Work to complete
Rescale the entries from the line containing "The width and" through the line containing "pos(251,228)", both included, and rewrite every line, requests too. Multiply each click coordinate in the answers by 2.5, round to a whole number with halves rounding up, and leave the pictures out.

The data
---------------

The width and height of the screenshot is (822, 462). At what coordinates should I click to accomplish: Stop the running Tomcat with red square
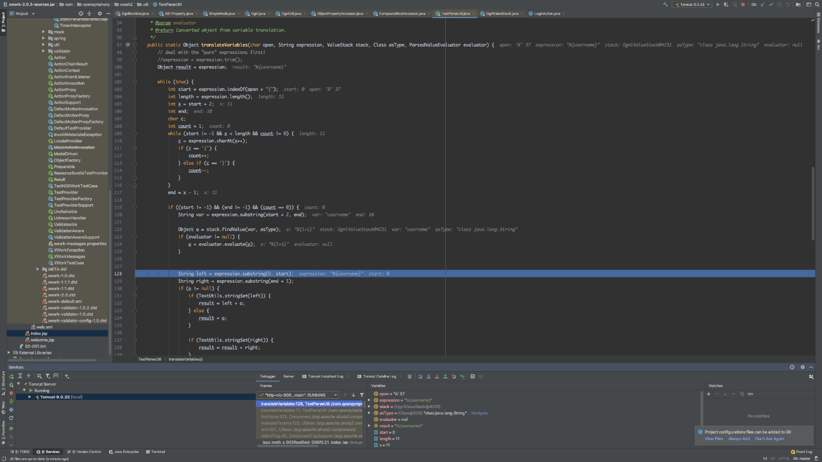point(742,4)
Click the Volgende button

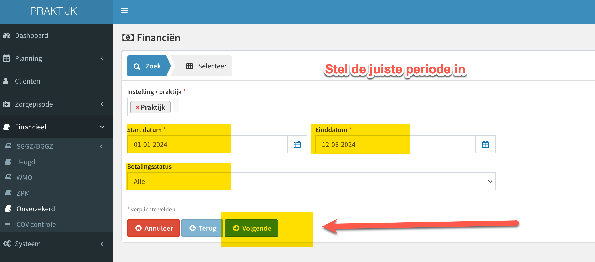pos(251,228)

---------------

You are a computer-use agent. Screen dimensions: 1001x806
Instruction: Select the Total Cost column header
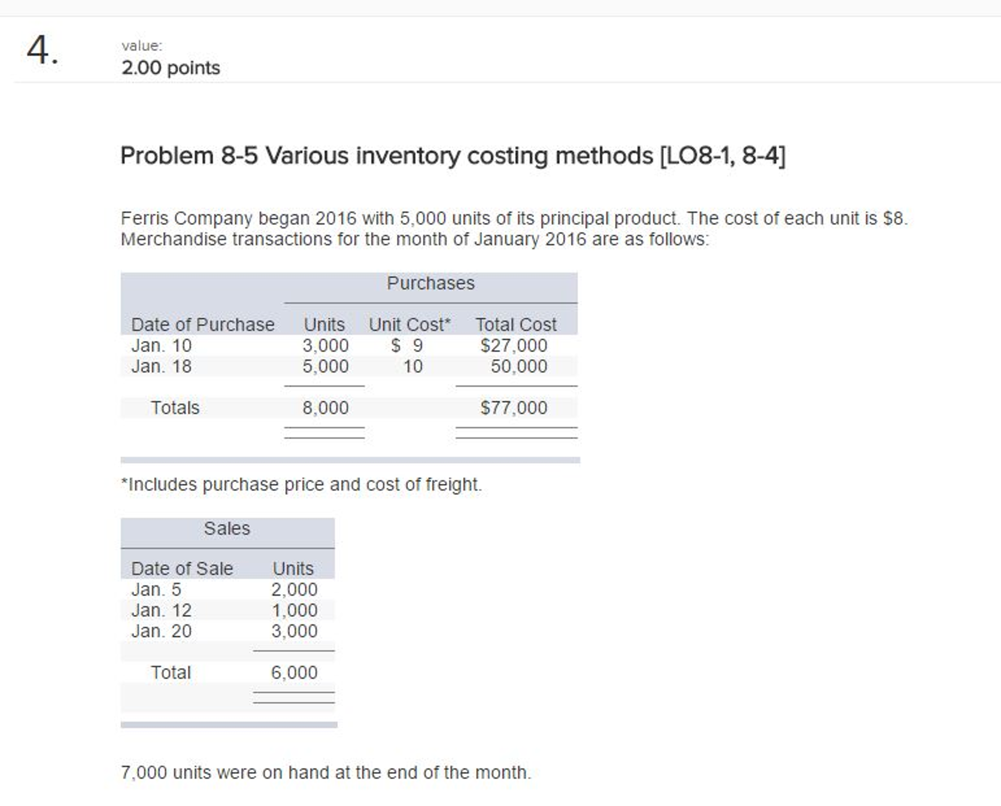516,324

---------------

Solution for this problem
The width and height of the screenshot is (822, 462). At what coordinates should I click to accomplish: Stop the running Tomcat with red square
point(1855,10)
Click the Volgende button

pos(628,570)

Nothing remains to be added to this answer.